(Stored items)
========================================

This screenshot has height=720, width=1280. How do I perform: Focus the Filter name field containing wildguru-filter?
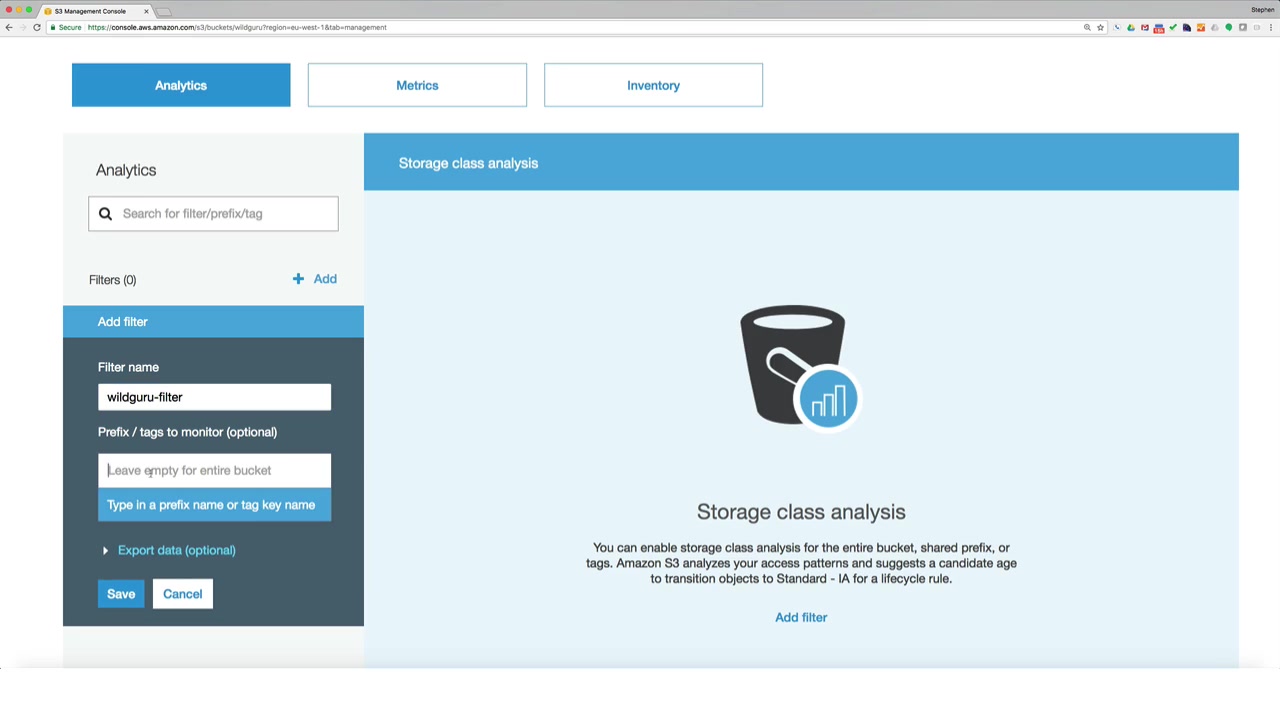pos(214,397)
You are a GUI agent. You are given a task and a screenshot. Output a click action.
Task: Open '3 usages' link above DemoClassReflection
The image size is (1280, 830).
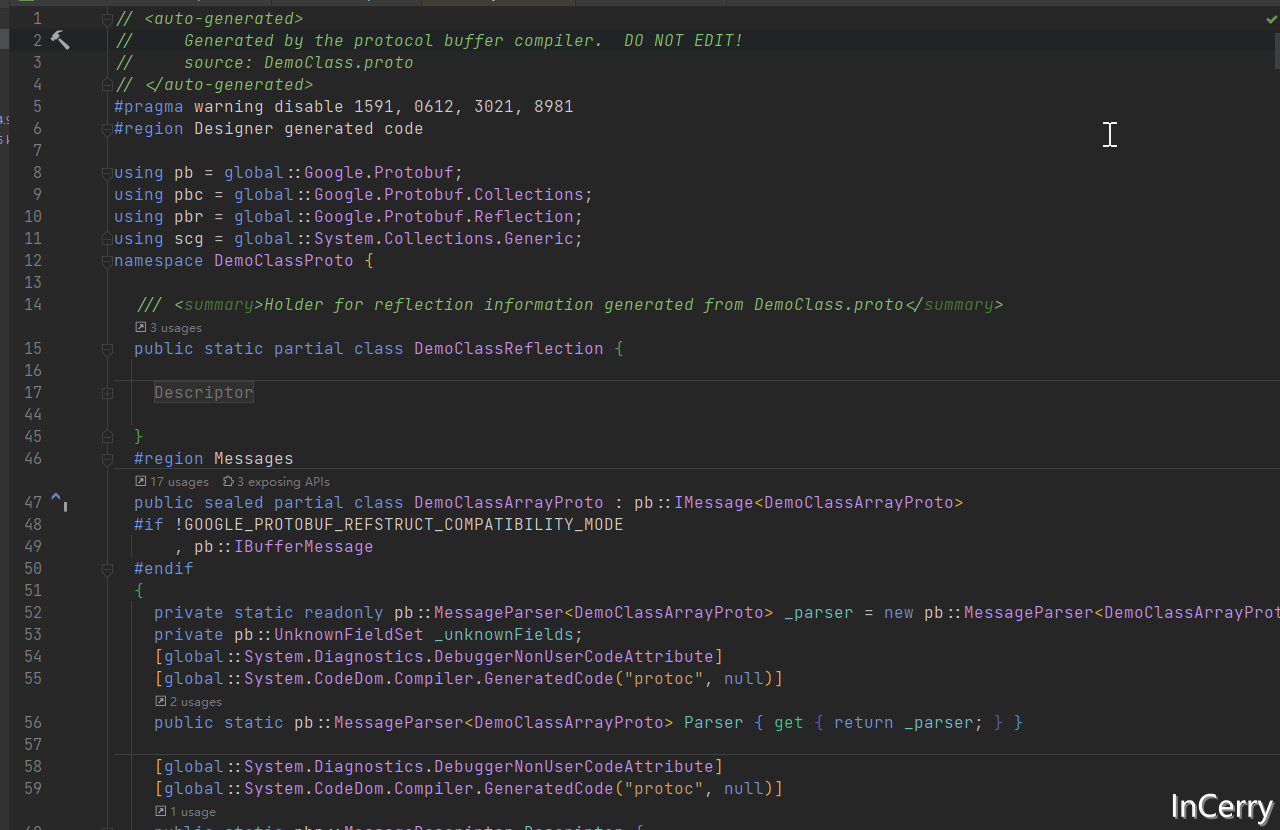point(175,327)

========================================

Task description :: Print once more, exactly, the lines from the one with "You are a GUI" through the last line of the data, both ends included, without any pictures.

Response ::
You are a GUI agent. You are given a task and a screenshot. Output a click action.
Task: Open '3 usages' link above DemoClassReflection
The image size is (1280, 830).
point(175,327)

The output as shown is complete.